Just look at the performance turned in last Monday in the U.S. markets, which saw hospitals - a perceived "winner" in the legislation - among the early leaders, and health-plan firms - considered a "loser" - among the worst performers.
While the new laws help some types of firms and hurt others, blindly rushing in or out of those areas of the market isn't wise.
Over the longer term, some companies will take advantage of the opportunities the new health-care regime offers them, while others (even companies within the same industries) will not.
A rising tide for a particular industry can only lift an individual boat so far; in the end, the company likely needs a strong business and good leadership to continue to succeed, and its shares likely must be selling at reasonable starting values for investors to benefit.
It's also important to keep in mind that many of the new provisions won't kick in for several years. And it goes without saying that reforms as extensive as these could have all sorts of unintended consequences.

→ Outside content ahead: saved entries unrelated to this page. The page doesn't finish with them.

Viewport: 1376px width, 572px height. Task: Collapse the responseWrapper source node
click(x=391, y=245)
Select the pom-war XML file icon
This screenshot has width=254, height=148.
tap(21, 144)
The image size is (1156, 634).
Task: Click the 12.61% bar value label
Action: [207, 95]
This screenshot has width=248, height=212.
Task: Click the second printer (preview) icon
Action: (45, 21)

With all of that in mind, I used my Guru Strategy computer models (each of which is based on the approach of a different investing great) to find companies that are in industries that stand to get a boost from the reforms, but which, more importantly, have proven that they can build their businesses over the long haul - and which have reasonably priced shares.
Here are a few stocks that fit the bill. Their fundamentals indicate that they'd be good plays, health-care bill or no health-care bill, though the legislation's passage could give them a nice added boost.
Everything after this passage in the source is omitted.